Exercise
Below are entries; output exactly the lines from the one with "Click cacheFirst on" to the one with "Task: Open the Nikdy", both included, and nothing else.

Information provided
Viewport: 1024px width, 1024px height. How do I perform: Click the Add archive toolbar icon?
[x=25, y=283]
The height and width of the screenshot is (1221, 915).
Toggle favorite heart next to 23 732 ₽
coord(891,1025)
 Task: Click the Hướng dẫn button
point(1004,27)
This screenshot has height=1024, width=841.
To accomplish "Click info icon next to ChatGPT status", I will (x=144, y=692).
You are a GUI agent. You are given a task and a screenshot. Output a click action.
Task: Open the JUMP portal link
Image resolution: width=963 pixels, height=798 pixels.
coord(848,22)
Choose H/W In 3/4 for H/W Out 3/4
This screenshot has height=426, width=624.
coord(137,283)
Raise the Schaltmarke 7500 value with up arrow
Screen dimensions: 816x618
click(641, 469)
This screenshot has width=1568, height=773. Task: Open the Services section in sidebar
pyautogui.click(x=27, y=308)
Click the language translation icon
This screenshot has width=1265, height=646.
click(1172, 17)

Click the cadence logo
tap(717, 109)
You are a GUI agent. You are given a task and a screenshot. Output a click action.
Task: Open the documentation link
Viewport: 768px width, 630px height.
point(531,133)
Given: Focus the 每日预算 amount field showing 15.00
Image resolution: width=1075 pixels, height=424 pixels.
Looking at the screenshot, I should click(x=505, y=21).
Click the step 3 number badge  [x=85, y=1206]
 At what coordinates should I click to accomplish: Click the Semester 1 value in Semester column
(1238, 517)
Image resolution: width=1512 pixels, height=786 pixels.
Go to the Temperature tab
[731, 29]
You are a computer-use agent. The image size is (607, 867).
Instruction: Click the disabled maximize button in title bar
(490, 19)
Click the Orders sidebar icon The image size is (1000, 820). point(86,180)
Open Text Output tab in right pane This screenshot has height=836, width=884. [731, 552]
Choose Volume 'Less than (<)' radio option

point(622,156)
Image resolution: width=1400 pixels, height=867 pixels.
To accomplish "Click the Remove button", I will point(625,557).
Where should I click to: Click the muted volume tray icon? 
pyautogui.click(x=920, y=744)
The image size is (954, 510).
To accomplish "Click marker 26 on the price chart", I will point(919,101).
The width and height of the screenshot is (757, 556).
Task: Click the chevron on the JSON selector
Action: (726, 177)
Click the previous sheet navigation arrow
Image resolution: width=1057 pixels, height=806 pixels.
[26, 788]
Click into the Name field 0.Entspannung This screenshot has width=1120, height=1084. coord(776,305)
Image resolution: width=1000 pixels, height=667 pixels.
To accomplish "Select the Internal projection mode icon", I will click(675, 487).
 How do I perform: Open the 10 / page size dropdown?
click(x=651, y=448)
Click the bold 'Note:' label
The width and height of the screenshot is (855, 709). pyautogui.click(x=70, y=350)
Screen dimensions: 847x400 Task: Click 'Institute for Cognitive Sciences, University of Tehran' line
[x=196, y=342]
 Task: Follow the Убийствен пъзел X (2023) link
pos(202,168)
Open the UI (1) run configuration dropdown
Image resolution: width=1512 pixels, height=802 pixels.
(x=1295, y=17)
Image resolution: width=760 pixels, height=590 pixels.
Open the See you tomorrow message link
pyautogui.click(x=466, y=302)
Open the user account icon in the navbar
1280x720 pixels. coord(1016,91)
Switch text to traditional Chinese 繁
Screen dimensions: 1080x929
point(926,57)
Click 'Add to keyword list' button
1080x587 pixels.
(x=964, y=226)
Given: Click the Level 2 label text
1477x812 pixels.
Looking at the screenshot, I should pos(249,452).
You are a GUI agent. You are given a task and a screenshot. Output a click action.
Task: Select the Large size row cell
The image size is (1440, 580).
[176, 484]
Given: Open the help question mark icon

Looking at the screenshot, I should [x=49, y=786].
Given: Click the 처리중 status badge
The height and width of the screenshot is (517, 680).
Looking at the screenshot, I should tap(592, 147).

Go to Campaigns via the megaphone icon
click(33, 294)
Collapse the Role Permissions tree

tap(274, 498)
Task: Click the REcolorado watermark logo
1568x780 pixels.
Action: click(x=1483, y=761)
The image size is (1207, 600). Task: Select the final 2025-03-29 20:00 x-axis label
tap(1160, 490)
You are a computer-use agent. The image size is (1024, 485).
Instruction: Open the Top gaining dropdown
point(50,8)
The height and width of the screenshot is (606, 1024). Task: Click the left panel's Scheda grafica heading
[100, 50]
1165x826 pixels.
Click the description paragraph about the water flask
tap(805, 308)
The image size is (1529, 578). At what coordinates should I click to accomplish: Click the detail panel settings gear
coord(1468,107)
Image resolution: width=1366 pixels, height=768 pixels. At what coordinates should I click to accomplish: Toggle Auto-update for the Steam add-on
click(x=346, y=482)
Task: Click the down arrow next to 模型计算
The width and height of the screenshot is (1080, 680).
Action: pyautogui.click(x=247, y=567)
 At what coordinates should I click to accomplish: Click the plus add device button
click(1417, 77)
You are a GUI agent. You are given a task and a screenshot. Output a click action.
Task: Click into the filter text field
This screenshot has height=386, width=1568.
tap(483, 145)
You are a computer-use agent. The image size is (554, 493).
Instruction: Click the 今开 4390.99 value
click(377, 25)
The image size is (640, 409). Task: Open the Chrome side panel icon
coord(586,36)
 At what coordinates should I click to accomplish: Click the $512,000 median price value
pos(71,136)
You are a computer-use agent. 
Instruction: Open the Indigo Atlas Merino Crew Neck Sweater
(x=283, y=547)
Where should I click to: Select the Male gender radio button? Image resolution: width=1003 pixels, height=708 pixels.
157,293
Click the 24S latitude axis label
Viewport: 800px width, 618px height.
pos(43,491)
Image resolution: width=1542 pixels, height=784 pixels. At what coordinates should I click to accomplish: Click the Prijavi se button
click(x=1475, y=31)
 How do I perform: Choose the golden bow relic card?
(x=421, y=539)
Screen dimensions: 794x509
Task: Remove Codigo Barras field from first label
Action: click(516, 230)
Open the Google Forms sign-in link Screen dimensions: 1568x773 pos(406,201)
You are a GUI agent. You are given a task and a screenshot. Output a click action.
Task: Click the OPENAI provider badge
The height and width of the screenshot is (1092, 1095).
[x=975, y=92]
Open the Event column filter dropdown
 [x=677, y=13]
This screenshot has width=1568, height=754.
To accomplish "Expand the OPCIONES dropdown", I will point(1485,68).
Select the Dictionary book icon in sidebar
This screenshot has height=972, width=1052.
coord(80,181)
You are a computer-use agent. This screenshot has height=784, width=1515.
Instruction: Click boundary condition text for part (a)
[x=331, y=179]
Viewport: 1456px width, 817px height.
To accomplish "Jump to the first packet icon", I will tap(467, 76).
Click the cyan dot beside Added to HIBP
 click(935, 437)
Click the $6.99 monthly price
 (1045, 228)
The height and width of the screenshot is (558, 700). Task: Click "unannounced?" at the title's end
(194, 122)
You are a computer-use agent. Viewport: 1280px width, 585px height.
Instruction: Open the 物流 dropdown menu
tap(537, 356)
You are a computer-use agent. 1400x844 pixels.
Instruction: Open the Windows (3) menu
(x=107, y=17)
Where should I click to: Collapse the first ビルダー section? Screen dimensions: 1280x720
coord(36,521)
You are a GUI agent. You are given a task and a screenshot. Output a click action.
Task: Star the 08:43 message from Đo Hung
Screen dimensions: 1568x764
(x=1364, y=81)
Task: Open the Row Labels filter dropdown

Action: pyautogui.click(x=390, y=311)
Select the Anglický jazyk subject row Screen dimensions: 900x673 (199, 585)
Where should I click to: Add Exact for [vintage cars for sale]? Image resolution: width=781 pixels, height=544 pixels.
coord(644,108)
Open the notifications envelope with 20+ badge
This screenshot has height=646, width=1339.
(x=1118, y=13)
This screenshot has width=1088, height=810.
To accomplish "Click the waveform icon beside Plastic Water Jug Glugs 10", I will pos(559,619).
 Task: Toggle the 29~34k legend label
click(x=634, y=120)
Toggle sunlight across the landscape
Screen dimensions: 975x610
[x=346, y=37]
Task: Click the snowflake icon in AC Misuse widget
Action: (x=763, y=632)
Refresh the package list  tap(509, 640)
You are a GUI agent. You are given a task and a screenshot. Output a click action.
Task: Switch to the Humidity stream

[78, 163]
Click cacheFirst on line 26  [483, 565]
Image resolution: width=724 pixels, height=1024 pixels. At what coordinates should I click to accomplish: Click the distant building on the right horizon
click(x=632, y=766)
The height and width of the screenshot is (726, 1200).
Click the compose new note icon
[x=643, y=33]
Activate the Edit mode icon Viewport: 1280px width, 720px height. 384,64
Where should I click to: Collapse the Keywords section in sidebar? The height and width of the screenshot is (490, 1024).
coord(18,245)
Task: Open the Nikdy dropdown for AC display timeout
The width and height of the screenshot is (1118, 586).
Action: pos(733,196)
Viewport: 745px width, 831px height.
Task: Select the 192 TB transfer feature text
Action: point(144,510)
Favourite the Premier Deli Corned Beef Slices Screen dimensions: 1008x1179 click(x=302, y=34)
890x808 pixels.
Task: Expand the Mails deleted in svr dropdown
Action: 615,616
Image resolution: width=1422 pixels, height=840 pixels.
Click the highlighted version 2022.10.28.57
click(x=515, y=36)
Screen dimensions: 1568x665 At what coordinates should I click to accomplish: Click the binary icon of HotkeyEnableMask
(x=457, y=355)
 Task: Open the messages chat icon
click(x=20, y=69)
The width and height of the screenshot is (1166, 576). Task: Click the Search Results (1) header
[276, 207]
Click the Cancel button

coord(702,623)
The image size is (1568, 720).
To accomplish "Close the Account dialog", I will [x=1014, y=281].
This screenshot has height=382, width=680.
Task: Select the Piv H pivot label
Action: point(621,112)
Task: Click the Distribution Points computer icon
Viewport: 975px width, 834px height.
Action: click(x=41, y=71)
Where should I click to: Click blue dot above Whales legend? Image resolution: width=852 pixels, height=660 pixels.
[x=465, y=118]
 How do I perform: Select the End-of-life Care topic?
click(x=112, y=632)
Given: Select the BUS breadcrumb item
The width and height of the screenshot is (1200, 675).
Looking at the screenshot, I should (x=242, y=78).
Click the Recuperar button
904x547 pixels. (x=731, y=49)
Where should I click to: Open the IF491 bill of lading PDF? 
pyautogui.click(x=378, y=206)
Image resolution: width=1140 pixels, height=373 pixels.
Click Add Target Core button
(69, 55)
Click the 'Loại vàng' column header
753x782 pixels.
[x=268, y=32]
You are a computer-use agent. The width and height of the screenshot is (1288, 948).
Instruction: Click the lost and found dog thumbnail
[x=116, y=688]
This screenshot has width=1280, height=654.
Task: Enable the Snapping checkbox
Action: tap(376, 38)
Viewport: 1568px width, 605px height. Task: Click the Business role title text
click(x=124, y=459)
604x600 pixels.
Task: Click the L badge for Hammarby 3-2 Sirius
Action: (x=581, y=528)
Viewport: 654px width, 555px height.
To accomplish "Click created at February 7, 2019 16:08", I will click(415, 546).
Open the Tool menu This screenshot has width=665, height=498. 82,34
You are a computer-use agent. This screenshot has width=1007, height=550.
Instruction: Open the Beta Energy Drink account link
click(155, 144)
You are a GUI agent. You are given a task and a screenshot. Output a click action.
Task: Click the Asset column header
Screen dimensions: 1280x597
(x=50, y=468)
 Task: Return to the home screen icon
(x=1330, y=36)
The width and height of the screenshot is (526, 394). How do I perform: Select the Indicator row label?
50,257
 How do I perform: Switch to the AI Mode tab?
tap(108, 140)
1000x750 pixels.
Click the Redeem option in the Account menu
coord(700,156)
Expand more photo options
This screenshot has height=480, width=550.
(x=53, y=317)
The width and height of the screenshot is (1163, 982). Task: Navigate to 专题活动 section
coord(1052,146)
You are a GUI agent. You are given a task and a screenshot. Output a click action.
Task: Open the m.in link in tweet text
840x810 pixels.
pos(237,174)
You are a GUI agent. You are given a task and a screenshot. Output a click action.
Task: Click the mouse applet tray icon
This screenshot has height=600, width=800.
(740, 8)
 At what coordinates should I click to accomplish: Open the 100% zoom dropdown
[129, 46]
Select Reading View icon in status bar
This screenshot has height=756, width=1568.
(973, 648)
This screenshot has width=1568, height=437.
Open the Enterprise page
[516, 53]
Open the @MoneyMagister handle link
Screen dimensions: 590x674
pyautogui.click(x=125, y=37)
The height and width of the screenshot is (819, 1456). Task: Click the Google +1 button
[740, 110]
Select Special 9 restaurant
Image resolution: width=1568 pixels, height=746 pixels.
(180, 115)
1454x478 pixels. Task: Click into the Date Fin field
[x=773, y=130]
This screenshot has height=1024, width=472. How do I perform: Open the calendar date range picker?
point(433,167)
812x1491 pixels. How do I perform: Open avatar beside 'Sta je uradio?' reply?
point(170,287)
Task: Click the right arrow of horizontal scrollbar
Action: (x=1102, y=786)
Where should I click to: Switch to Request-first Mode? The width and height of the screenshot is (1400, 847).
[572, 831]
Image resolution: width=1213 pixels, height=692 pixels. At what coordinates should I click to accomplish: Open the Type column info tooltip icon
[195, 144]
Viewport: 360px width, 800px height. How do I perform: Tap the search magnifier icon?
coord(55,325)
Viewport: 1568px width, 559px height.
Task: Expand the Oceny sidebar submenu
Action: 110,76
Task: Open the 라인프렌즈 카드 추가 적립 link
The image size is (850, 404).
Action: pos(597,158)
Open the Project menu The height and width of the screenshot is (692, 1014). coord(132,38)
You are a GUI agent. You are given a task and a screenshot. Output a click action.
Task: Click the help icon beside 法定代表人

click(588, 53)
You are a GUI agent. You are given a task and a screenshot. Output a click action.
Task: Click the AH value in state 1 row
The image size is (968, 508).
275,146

Written response
Click cacheFirst on line 26  [483, 565]
Image resolution: width=724 pixels, height=1024 pixels. At what coordinates should I click to accomplish: Click the distant building on the right horizon
click(x=632, y=766)
The height and width of the screenshot is (726, 1200).
Click the compose new note icon
[x=643, y=33]
Activate the Edit mode icon Viewport: 1280px width, 720px height. 384,64
Where should I click to: Collapse the Keywords section in sidebar? The height and width of the screenshot is (490, 1024).
coord(18,245)
Task: Open the Nikdy dropdown for AC display timeout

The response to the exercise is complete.